Authors: John Mount and Nina Zumel
In teaching thinking in terms of coordinatized data we find the hardest operations to teach are joins and pivot.
One thing we commented on is that moving data values into columns, or into a “thin” or entity/attribute/value form (often called “un-pivoting”, “stacking”, “melting” or “gathering“) is easy to explain, as the operation is a function that takes a single row and builds groups of new rows in an obvious manner. We commented that the inverse operation of moving data into rows, or the “widening” operation (often called “pivoting”, “unstacking”, “casting”, or “spreading”) is harder to explain as it takes a specific group of columns and maps them back to a single row.

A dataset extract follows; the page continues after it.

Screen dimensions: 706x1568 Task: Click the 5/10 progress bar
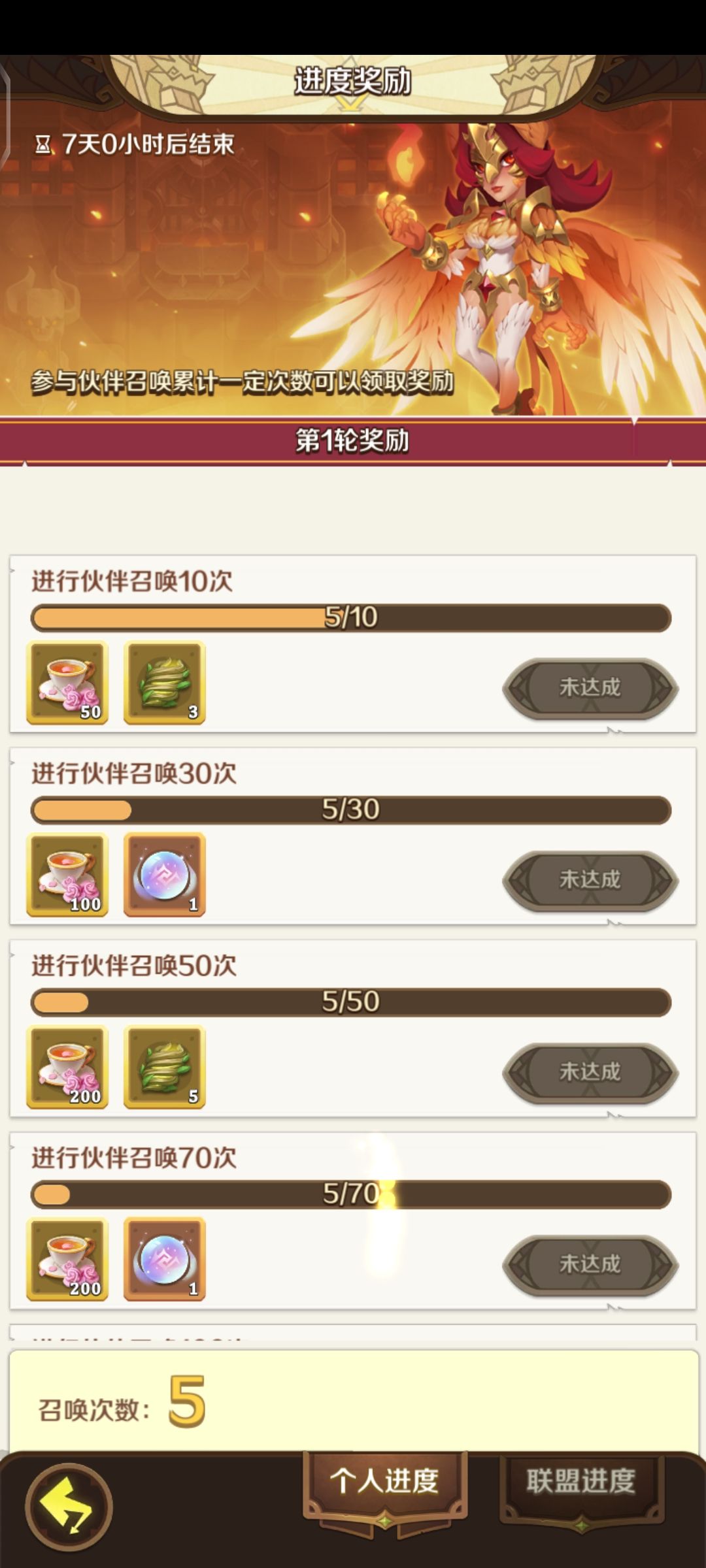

However, if we take extra care and factor the pivot operation into its essential operations we find pivoting can be usefully conceptualized as a simple single row to single row mapping followed by a grouped aggregation.

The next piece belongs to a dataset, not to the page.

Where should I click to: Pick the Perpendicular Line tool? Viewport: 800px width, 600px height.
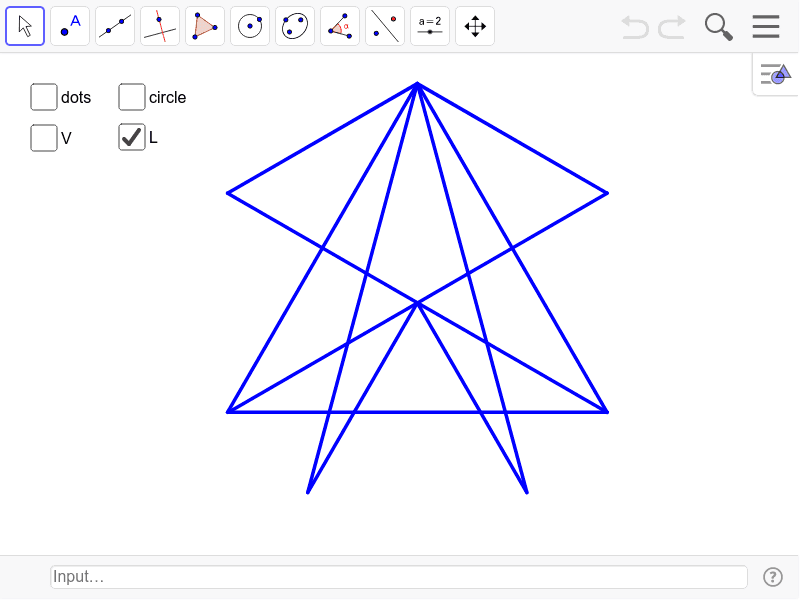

Please read on for our thoughts on teaching pivoting data.
(edit 11-12-2017: the
cdata package now supplies these operations with slightly different names and signatures, please see here for updated details.)
In data science data-rows are often considered to be instances. Because of this the data scientist needs explicit control over which facts fall into a single row. If we are trying to compute the relative prevalence of a birth-names by year broken down by sex we probably want both sexes in a single row. If we are trying to graph the same data using the R package ggplot2 we may want each year plus sex to determine a different row. Our thesis is that these differences are inessential for features of data presentation and not to be confused with properties of the underlying data.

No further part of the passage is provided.